* _WHAT YOU ARE ASKED TO DO_:
Write out each line of the records below word for word, leaving out the pictures.

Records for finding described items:
◆ ◆ ◆ ◆
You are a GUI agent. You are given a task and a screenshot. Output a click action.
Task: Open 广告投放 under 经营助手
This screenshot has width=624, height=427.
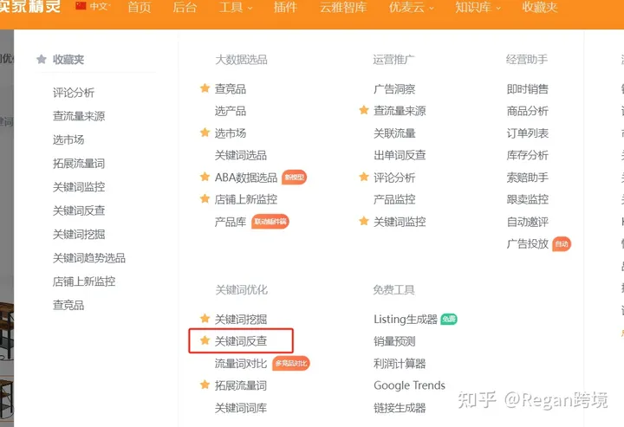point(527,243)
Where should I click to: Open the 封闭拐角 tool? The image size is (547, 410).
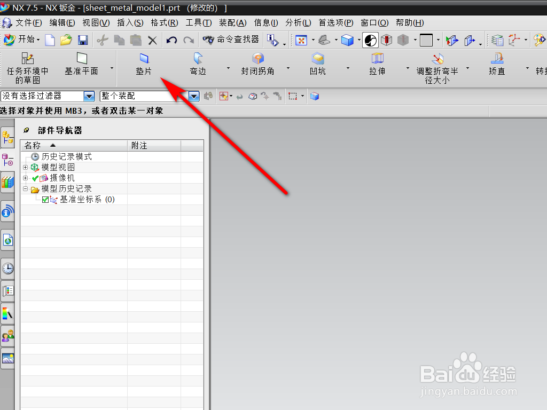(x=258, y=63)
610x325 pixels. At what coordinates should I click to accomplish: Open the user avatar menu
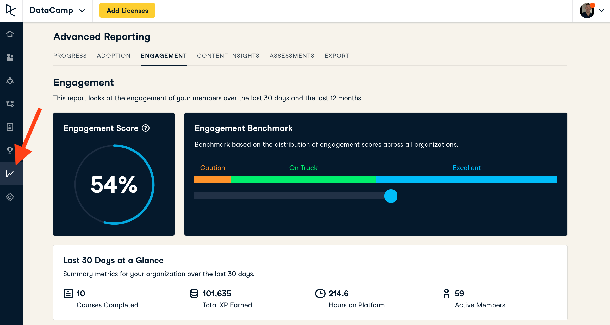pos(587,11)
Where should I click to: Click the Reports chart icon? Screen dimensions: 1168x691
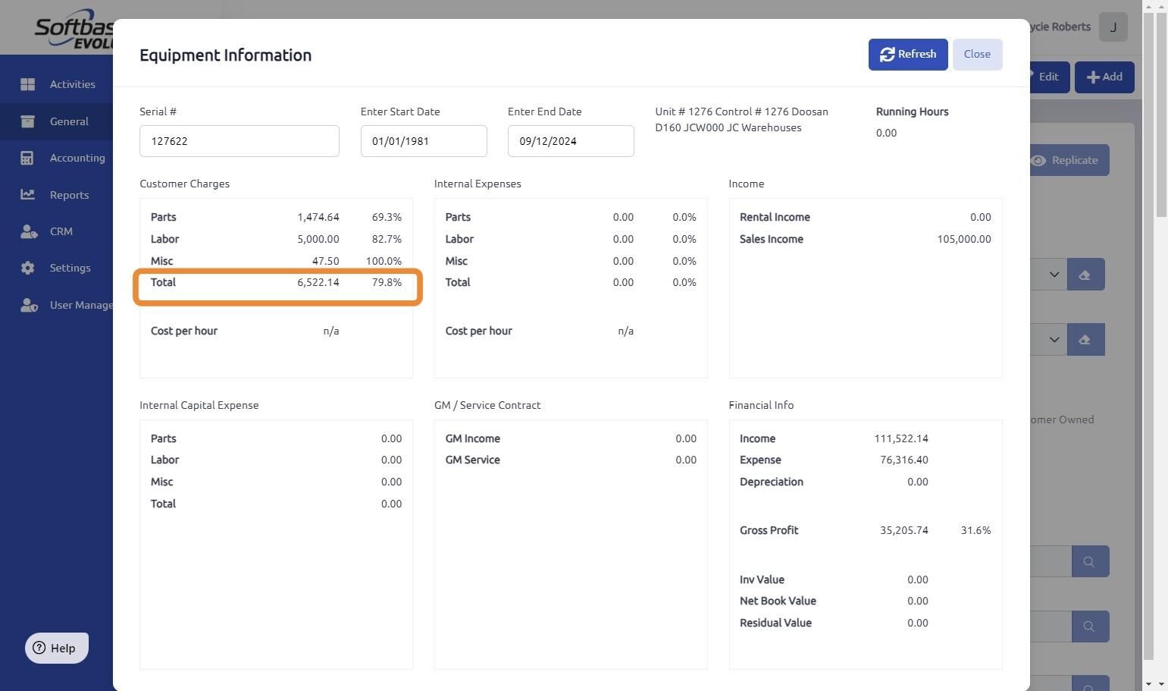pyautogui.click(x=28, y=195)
◆ ◆ ◆ ◆
* _RESULT FOR THIS TASK_:
You are a GUI agent. You are given a task and a screenshot. Output a click action.
Task: Open 广告投放 under 经营助手
This screenshot has width=624, height=427.
point(527,243)
Where should I click to: Open the 封闭拐角 tool? The image size is (547, 410).
(x=258, y=63)
610x325 pixels. At what coordinates should I click to accomplish: Open the user avatar menu
pos(587,11)
Where should I click to: Click the Reports chart icon? Screen dimensions: 1168x691
pyautogui.click(x=28, y=195)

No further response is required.